* How to complete this task
Find the line containing "Given: Open portal settings gear icon" in the listing below. Repeat it exactly, along with each following line up to and including the one containing "The image size is (1345, 896).".

* Given records
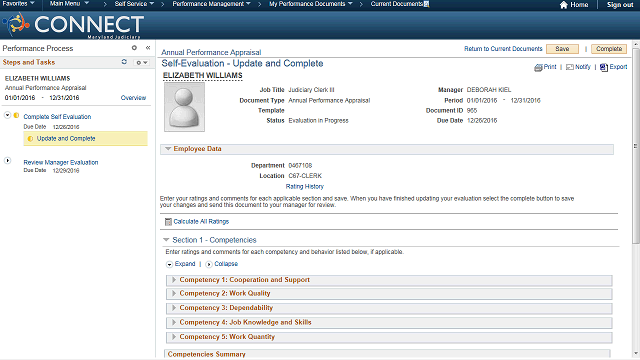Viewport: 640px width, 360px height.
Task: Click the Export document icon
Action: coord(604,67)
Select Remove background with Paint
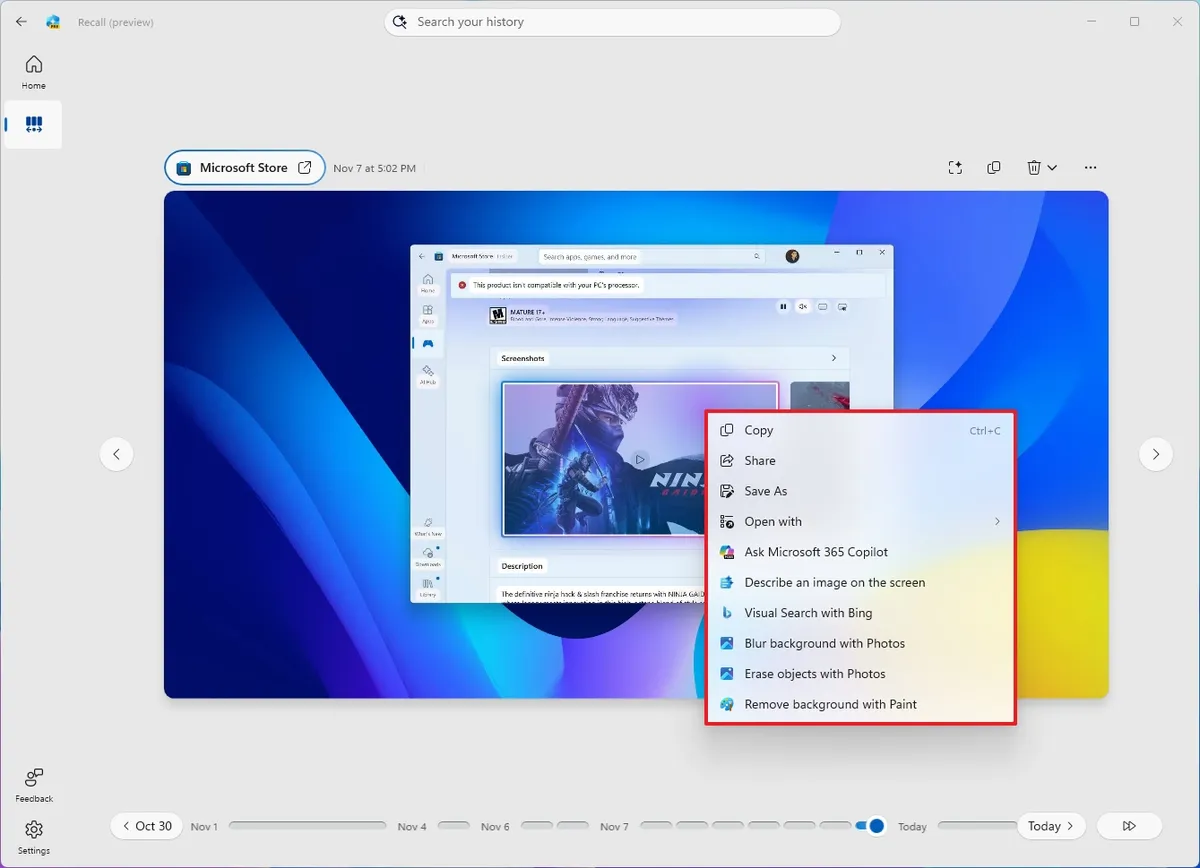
==
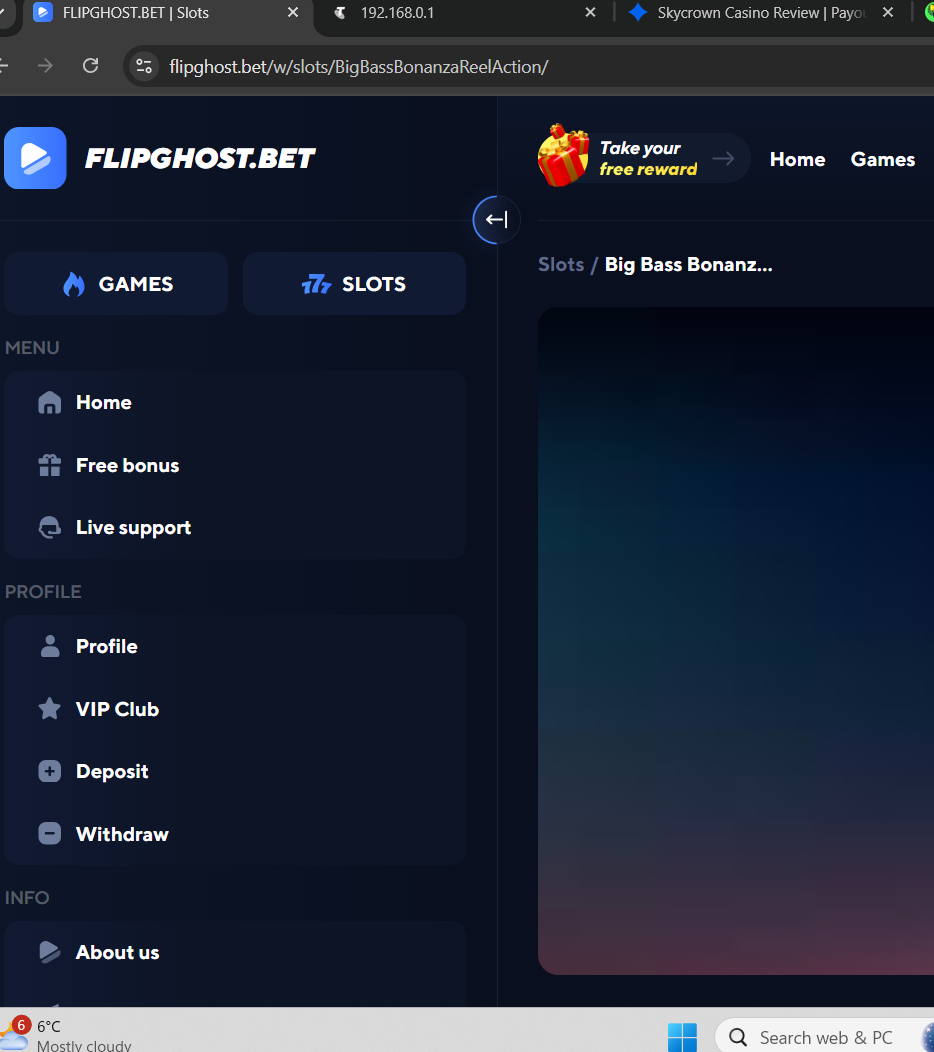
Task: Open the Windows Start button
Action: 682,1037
--
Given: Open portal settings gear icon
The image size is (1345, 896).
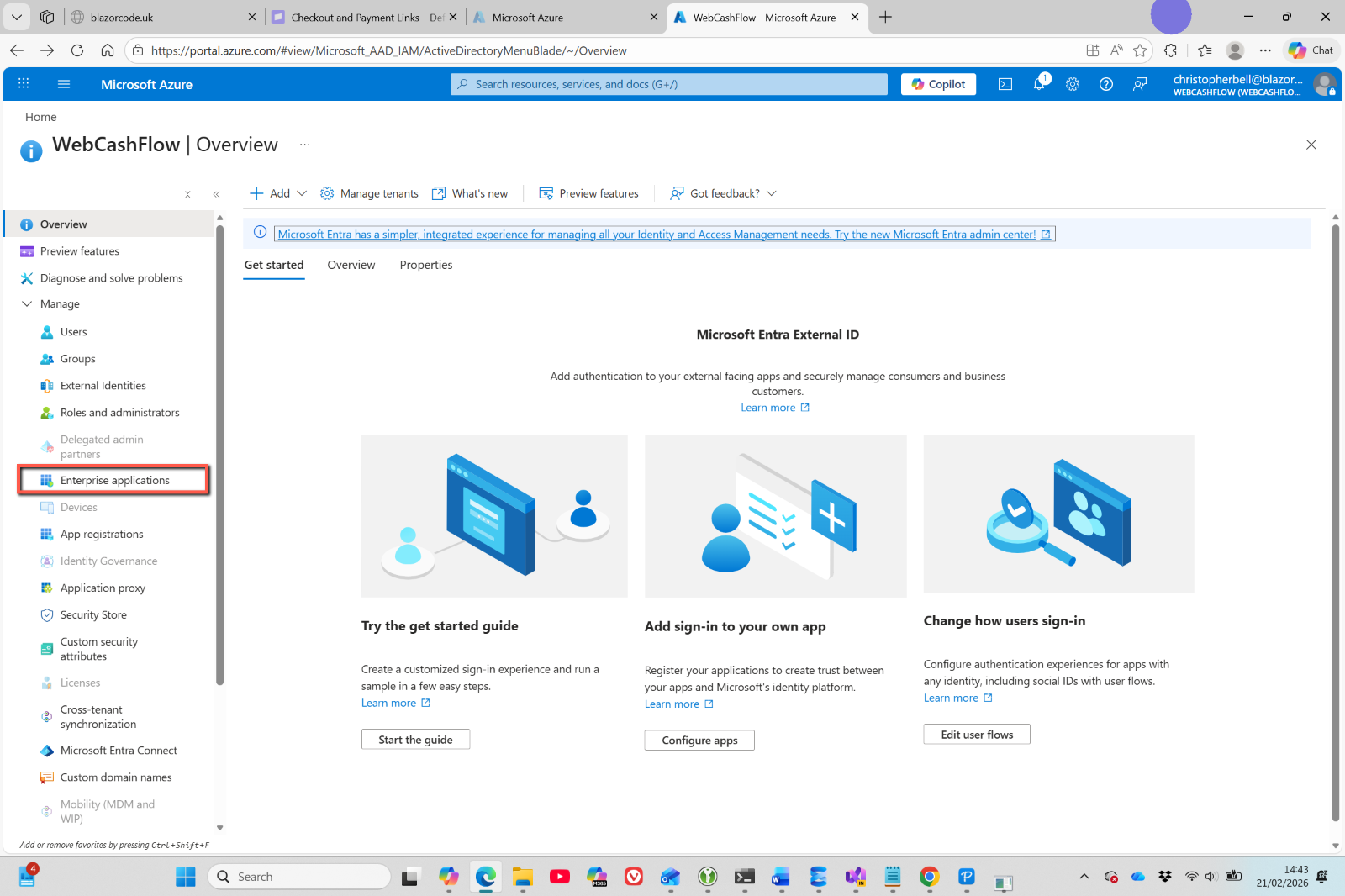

* Answer space
Given: Open portal settings gear icon
The image size is (1345, 896).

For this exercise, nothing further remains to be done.